So you can get that chip off your shoulder.

Yes, there are relatively enlightened haredim. But there are huge parts of the haredi world, in the USA and in Israel, that are moving in the opposite direction. And AFAICT deference to the right is high throughout the O world – modern O defering to the frumkeit of the yeshivish, and enlightened yeshivish deferring to the most close minded.

If the enlightened haredim do not wish to be grouped with the most repressive and backward, they need to publicly repudiate the worst (thats happening a bit in Israel in response to Bet Shemesh) and to forge alliances not only with the modern O, but with the rest of the Jewish world.


So what`s your point woman?

Trying to indicate that women should be more whorelike?

In that case, don`t bother quoting Micha.

Because you will not be walking with God at all.

Felt like I was hearing myself speak in this article. I hear you, sister. Keep up the great writing.

Doctora Halaawah says:

I almost cried when I read your article. I spent many years living in Saudi Arabia … and this is so similar to the kinds of stories I heard there…. It’s quite common for women to have absolutely no part of their person exposed; they are covered completely in thick black abaayas with multiple-layer headcoverings that even cover the eyes (they peer out through a thinner top layer), black gloves that go up over the wrists, thick black socks or tights, and black shoes when the temperature is 120 degrees or more…..just to be “modest.” Sigh.

Rachel bat Rivka says:

The sin of excessive public piety is ignored by so many of these people…

“modestly” is important…satan walked with G-d as well…is good not to take out the modesty in walking with G-d.and him being omnipresent modesty is recomended at all times.

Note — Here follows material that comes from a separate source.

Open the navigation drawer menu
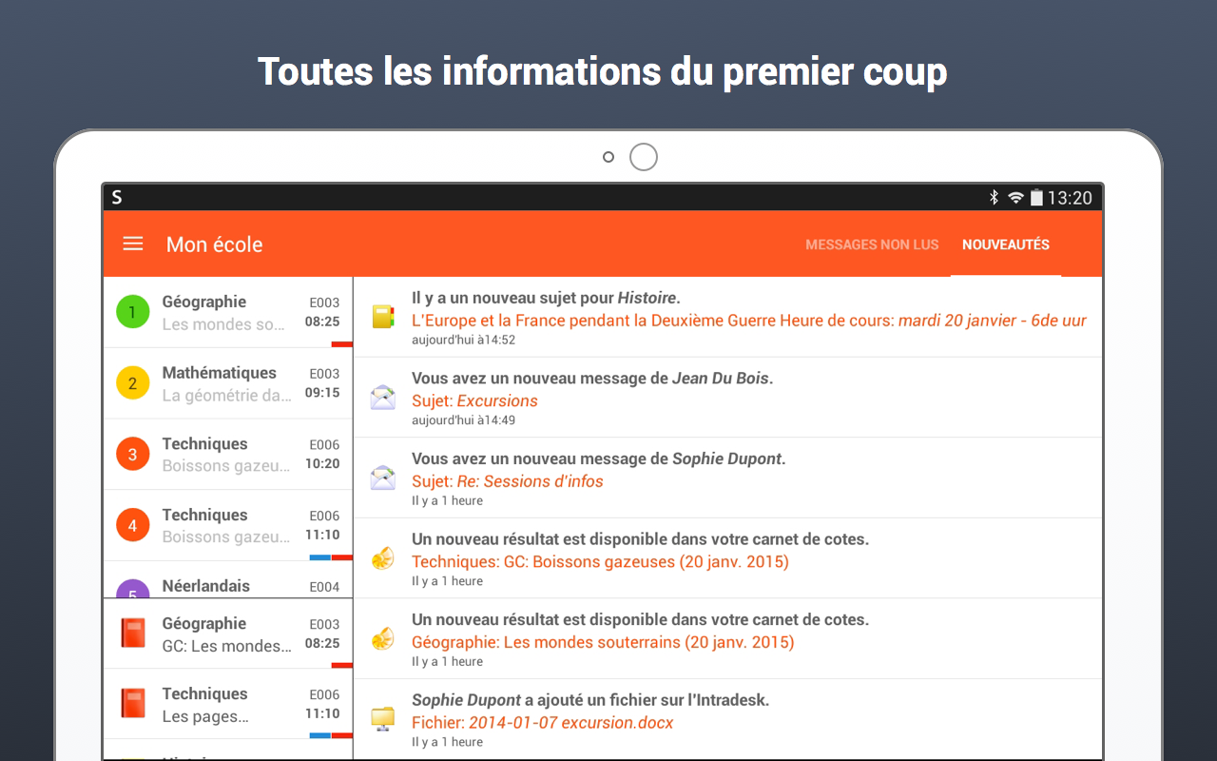(132, 244)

..about being an avid NY Times reader…i read the story of the lubavitcher Rebbe and his cousin who became a famous poet in Israel, Avraham one poem he says”on my father’s bookshelf sat the Tanya leaning on the books of Pushkin.

and yes the picture is flirtatious

and that’s why one became The Rebbe and the other became a “Larger than life” by Shaul Shimon Deutsch..Influences …

and one more:
there is a story about a rabbi who wanted to move to another city cause he cannot stand the city how it became and sends a talmid to another city to bring him information about it how is the place how are the people…and the talmid went, entering the city stopped at an inn and got a drink started chatting ,eventually got robbed and left beaten outside the inn.came back begging the rabbi not to move the people are bad,The Rabbi sent another talmid to get a second opinion..this one went passed the innn went straight to shul,people were fighting over him to invite him over ti be their guest,he came back with nothing but praises.long story short the rabbi realizes he doesn’t need to move,

Great article, and a reminder that we all need to remember that BALANCE is called for in our behavior. Too loose and too strict is not good for a soul.

Andrew says:

This is one of the most painful blog posts I’ve ever read. In my whole life. And I’ve lived a long time. One small step for man and PUSH we have schoolchildren reporting on their neighbors and parents. Up we schlep a giant step and for peace we leave our footprints and this is humanity’s next chapter.

Rebecca says:

I believe in religious freedom and I respect all people. I am most certainly anti-semitic but when religions are taken to such legalistic extremes, it’s dangerous. I do not feel a need to respect religions that treat women like, at best, second class citizens, or at worst, scum, animals, and expendable. That you still feel guilty about reading ancient texts traditionally reserved for men is heartbreaking. I couldn’t do what you’re doing — I grew up in a very legalistic brand of fundamentalist Christianity with very similar views on modesty — but best of luck to you.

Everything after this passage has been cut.